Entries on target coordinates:
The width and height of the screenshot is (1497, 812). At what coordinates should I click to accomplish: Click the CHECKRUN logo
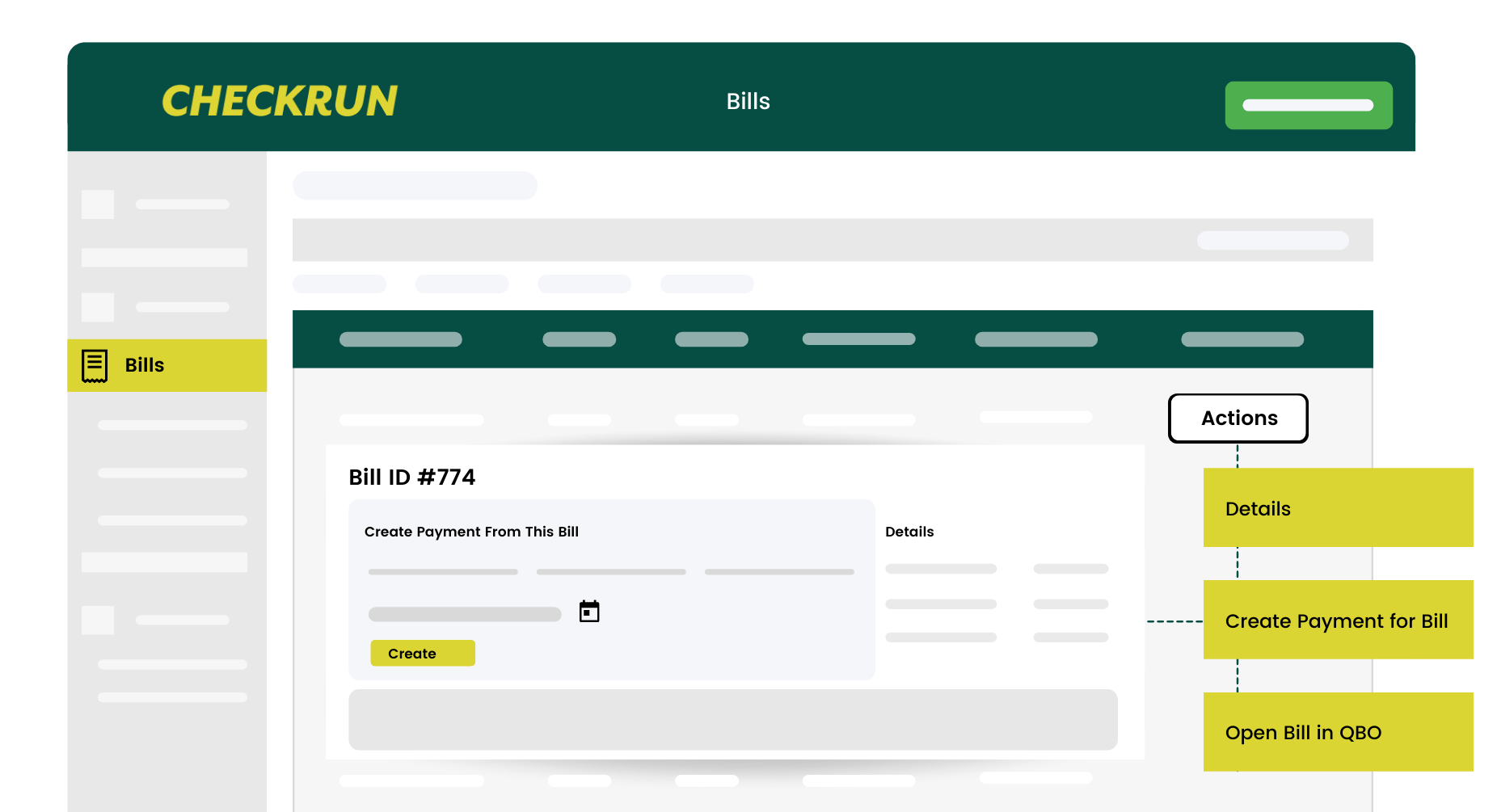pos(279,100)
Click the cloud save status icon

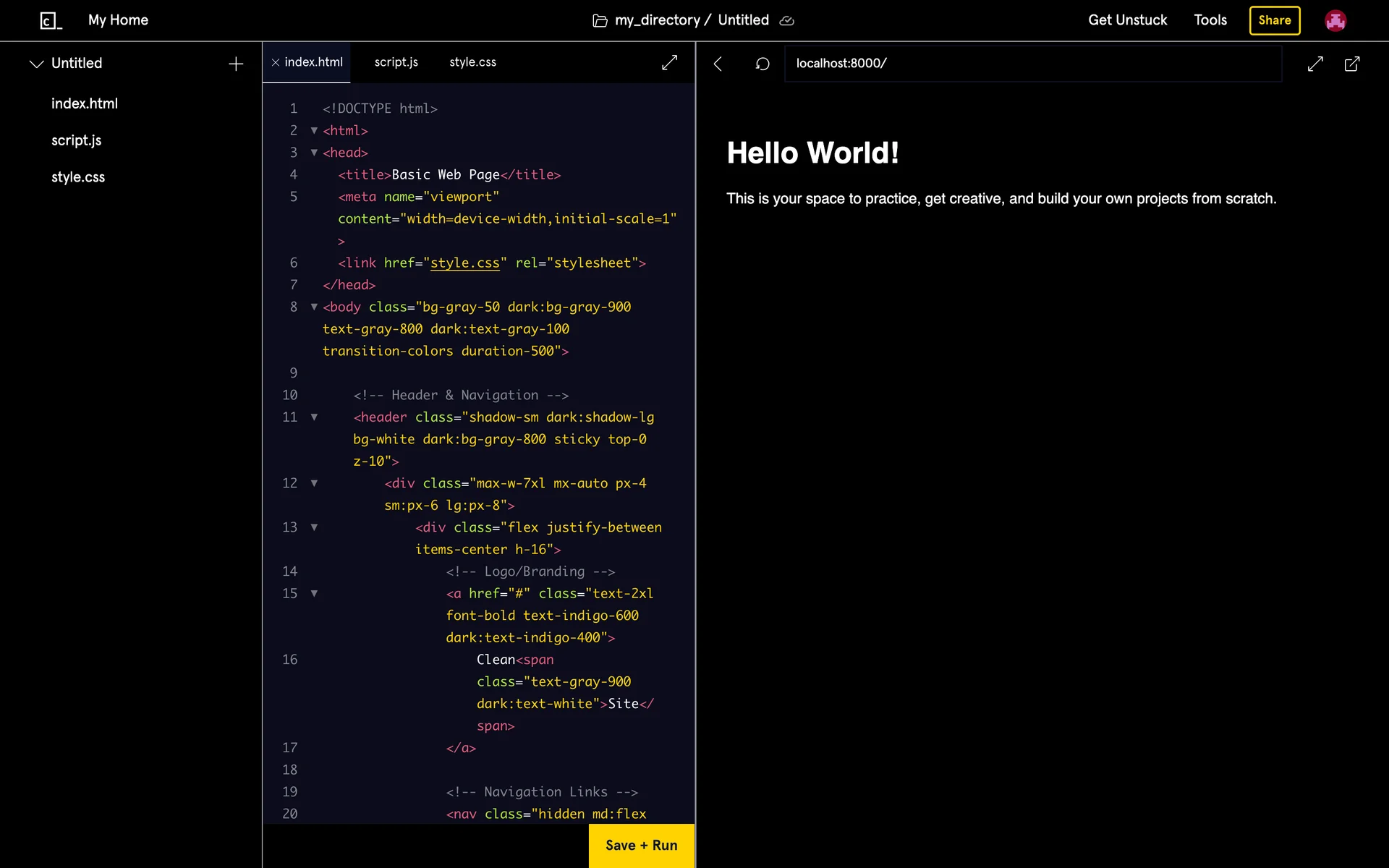pos(787,21)
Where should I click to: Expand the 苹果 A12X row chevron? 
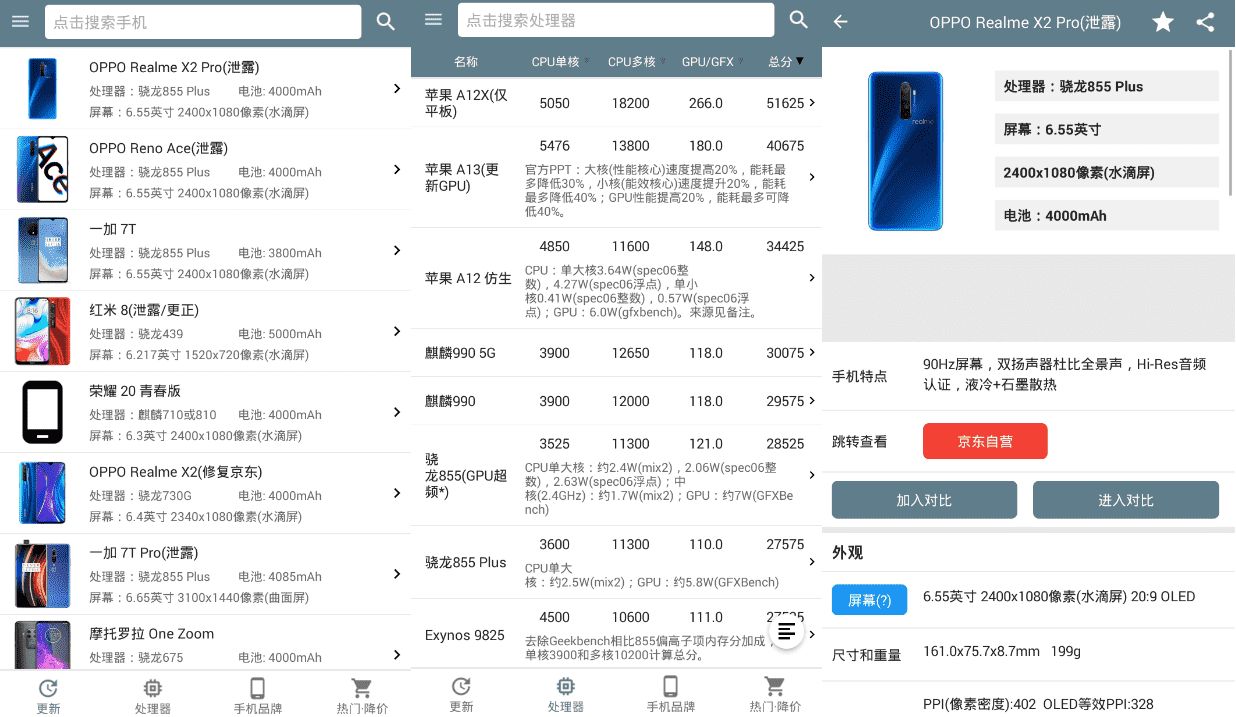(x=811, y=103)
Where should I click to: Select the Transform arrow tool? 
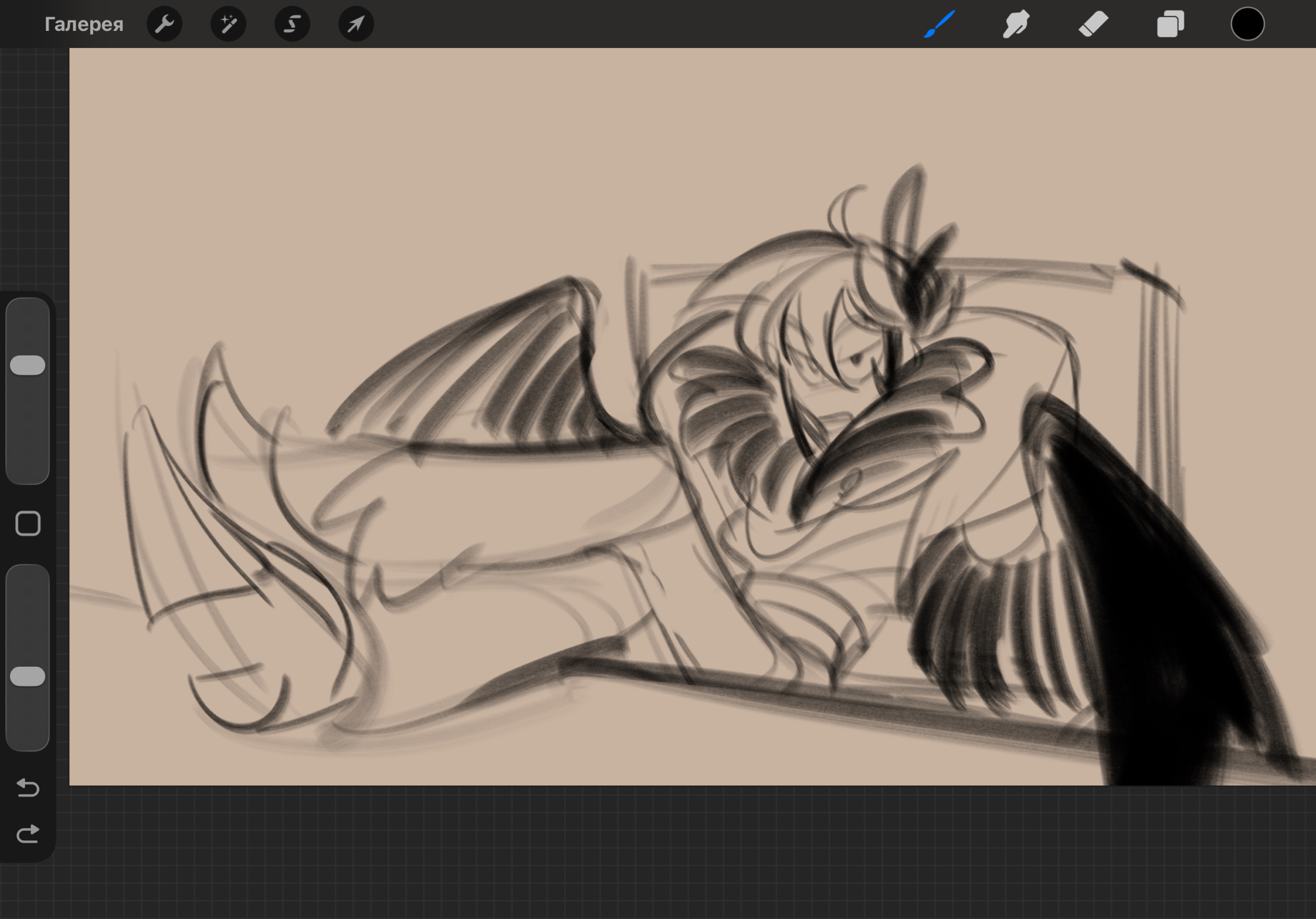pos(355,24)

_Stated exercise_: Rewrite all of the records above, replacing "Where should I click to" with "At which point should I click to" and keeping everything else the same. Leave the pictures out of your version.

_Result below_:
The width and height of the screenshot is (1497, 812). At what coordinates should I click to accomplish: Click the CHECKRUN logo
pos(279,100)
Click the cloud save status icon

pos(787,21)
At which point should I click to: Expand the 苹果 A12X row chevron? 
(x=811, y=103)
At which point should I click to: Select the Transform arrow tool? 
pos(355,24)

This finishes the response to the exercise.